Finalement, le scénario IV cumule les effets de l'ensemble des variantes précédentes–

plus l’effet de l’approfondissement financier domestique. Rappelons encore que ce dernier scénario ne constitue pas nécessairement une borne supérieure. Le taux de croissance de l’économie pourrait être largement plus élevé si certaines des hypothèses retenues par le programme présidentiel se réalisaient au moins en partie : accroissement du taux d’épargne privé national, afflux massif d’investissements directs étrangers, gains de productivité plus élevés. Parier sur ces évolutions apparaît toutefois assez hardi. Par ailleurs, les taux de croissance de tous les scénarios pourraient être revus à la baisse si les cours du cacao et du café s’orientaient de nouveau à la baisse, comme au début de l’année 1999. En effet, depuis 1994 l’essentiel de l’augmentation du taux d’épargne nationale a été obtenu par la réduction de 10 points de PIB du déficit budgétaire. Le doublement du montant des investissements directs extérieurs comprend un certain nombre d’éléments transitoires (privatisations, opérations BOT).

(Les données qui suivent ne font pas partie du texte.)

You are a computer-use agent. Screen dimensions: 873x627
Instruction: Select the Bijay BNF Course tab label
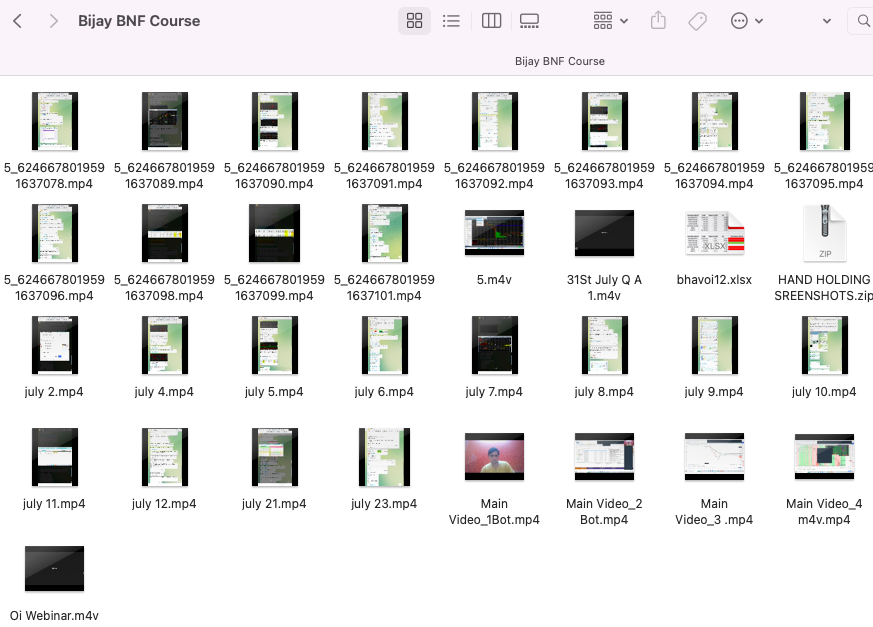[x=559, y=61]
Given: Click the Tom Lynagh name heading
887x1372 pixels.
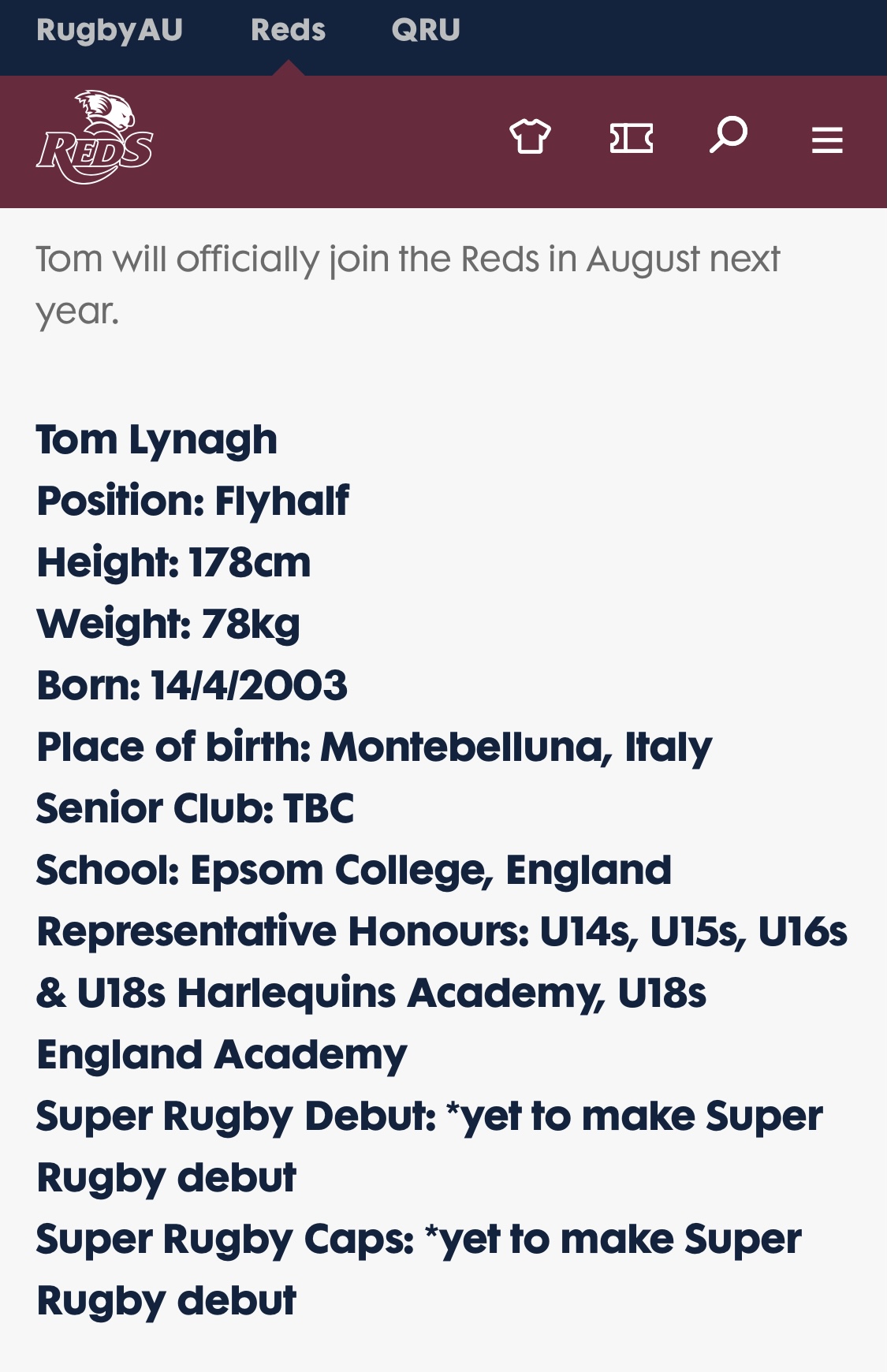Looking at the screenshot, I should tap(157, 439).
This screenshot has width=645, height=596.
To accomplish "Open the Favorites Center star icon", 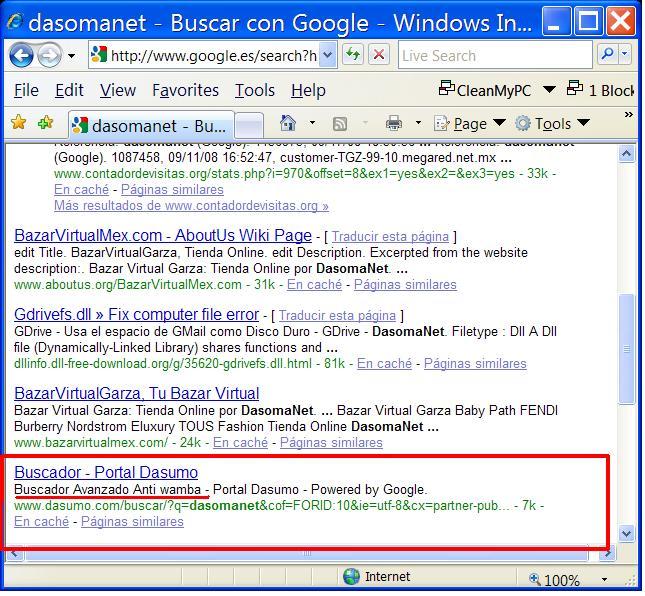I will pos(18,123).
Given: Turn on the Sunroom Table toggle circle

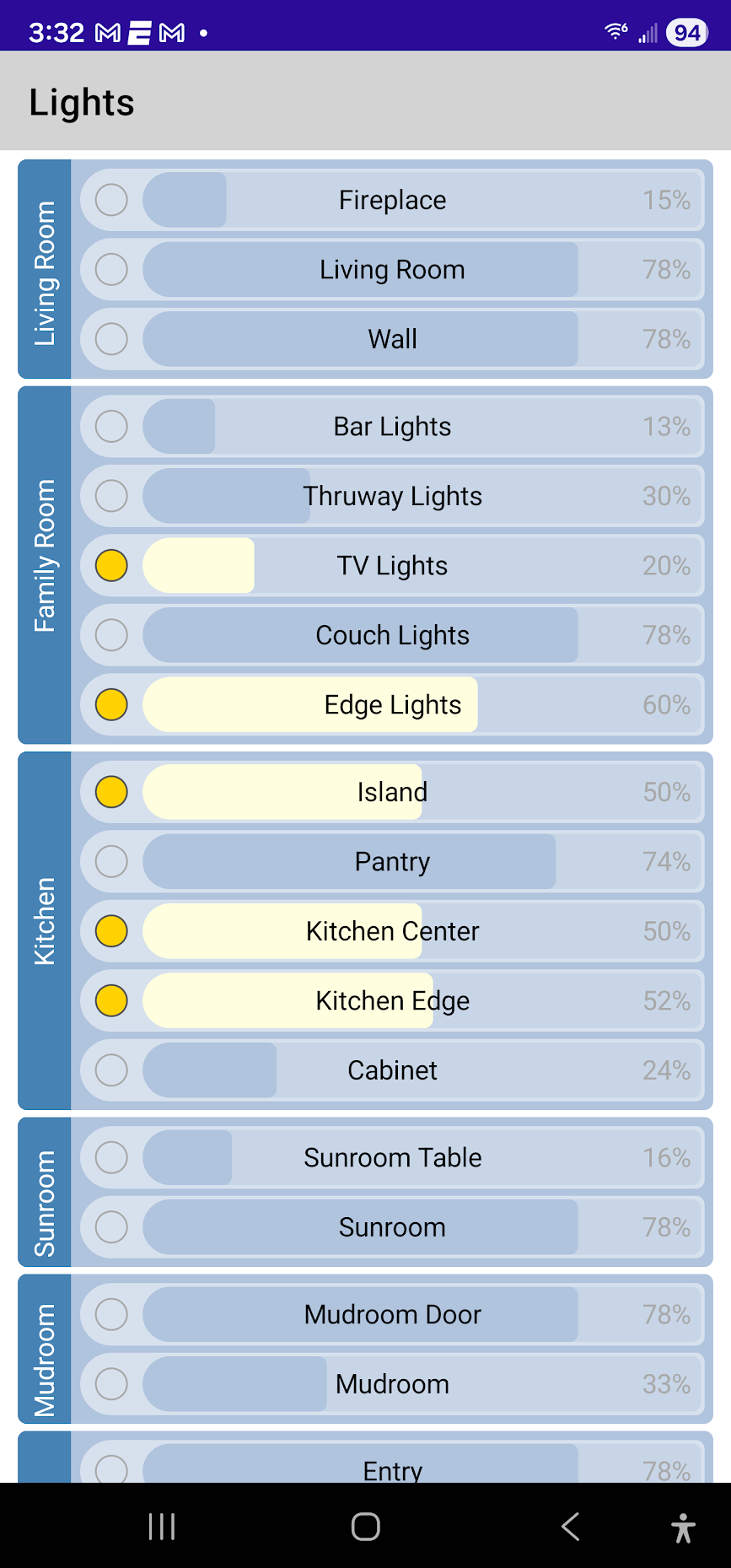Looking at the screenshot, I should tap(111, 1157).
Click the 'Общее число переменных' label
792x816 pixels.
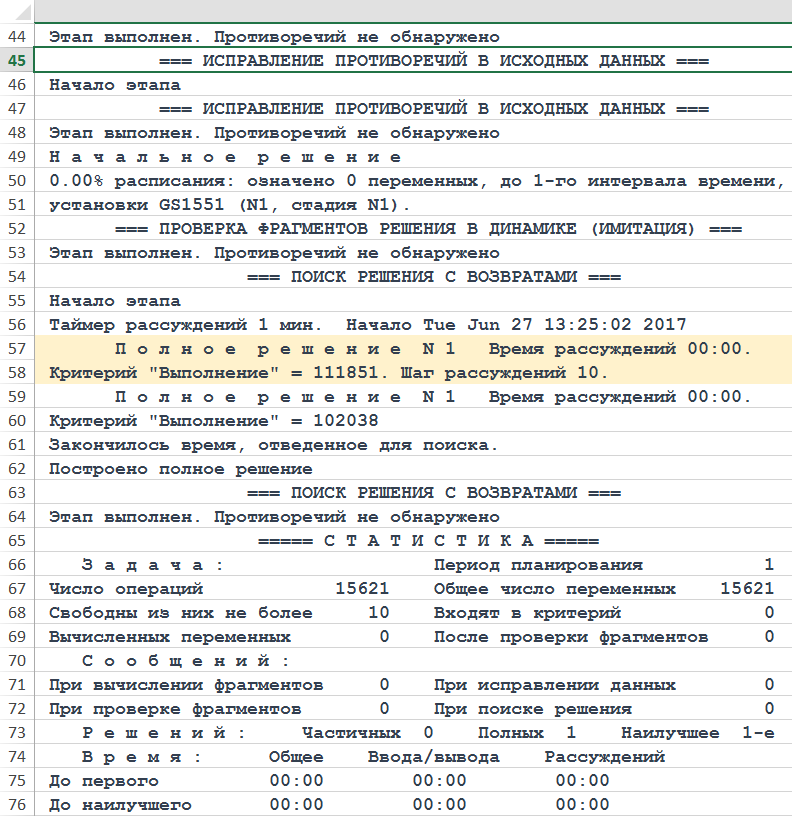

Enfin les gains de productivité élevés de la période 1994-97 correspondent à un phénomène de rattrapage et ne semblent pas basés, comme dans les économies asiatiques

émergentes ou comme pendant la période 1960-78, sur une croissance très forte des exportations non traditionnelles et sur un accroissement rapide du capital humain.

Le trend de croissance obtenu dans le scénario IV se situe entre 4,5 et 5%.

L'investissement privé est à présent majoritaire et capte l'essentiel du financement intérieur et extérieur. Du fait de l’accroissement des recettes budgétaires et d'un allégement des remboursements d'intérêt, l'investissement public peut être financé par l’excédent budgétaire, ce qui permet de diminuer fortement le poids de la dette publique. Alors que l'investissement concourt dorénavant positivement à la croissance, les contributions de la consommation privée et des exportations sont aussi fortes que durant la période 1993-1998. Par ailleurs, la désagrégation du modèle en six grandes branches et en quatre types de travail fournit des indications sur le contenu distributif de la croissance. Cette croissance correspond à une industrialisation du pays à travers un accroissement du capital disponible. On observe par ailleurs une tertiarisation de l'emploi dans la mesure où l'industrie ne peut absorber la majorité de l'offre de travail non-agricole. Enfin, l'augmentation de la demande de produits agricoles pèse sur les ressources en terre et entraîne une modification des termes de l'échange interne en faveur de l'agriculture. Le revenu moyen agricole augmente donc alors que les revenus urbains moyens stagnent.